Lectura crítica en pequeñas dosis

La odds ratio puede ser engañosa

Manuel Molina Ariasa

aServicio de Gastroenterología Pediátrica. Hospital Universitario La Paz. Madrid. España.

Correspondencia: M Molina. Correo electrónico: mma1961@gmail.com

Cómo citar este artículo: Molina Arias M. La odds ratio puede ser engañosa. Rev Pediatr Aten Primaria. 2014;16:275-9.

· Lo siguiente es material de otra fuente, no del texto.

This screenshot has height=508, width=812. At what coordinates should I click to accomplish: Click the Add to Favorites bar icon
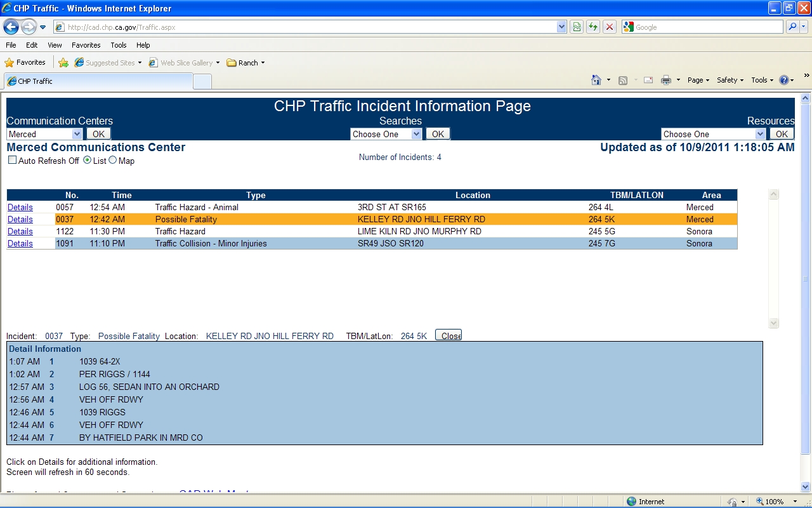point(63,62)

Publicado en Internet: 30-09-2014

Resumen

La forma de presentar los resultados de los estudios científicos puede ayudar a magnificar o disminuir el impacto de los mismos. En este sentido, se analizan las diferencias en el uso del riesgo relativo y la odds ratio, y su comportamiento en relación con la prevalencia del efecto estudiado. Cuando la prevalencia del efecto es alta, la odds ratio magnifica mucho la fuerza de la asociación, por lo que, en estos casos, es preferible obtener el riesgo relativo, siempre que sea posible, ya que proporcionará una medida de asociación más ajustada a la realidad.

Palabras clave

Odds ratio Riesgo relativo

Nota:

El autor es editor de www.cienciasinseso.com

Habitualmente hay varias formas de contar una misma verdad sin tener que mentir. Algo parecido pasa también con los trabajos científicos, en los que, en ocasiones, el parámetro elegido para presentar los resultados puede ayudar a disimular una verdad incómoda para el propósito del investigador o, por el contrario, hacer que un efecto modesto parezca mucho más importante.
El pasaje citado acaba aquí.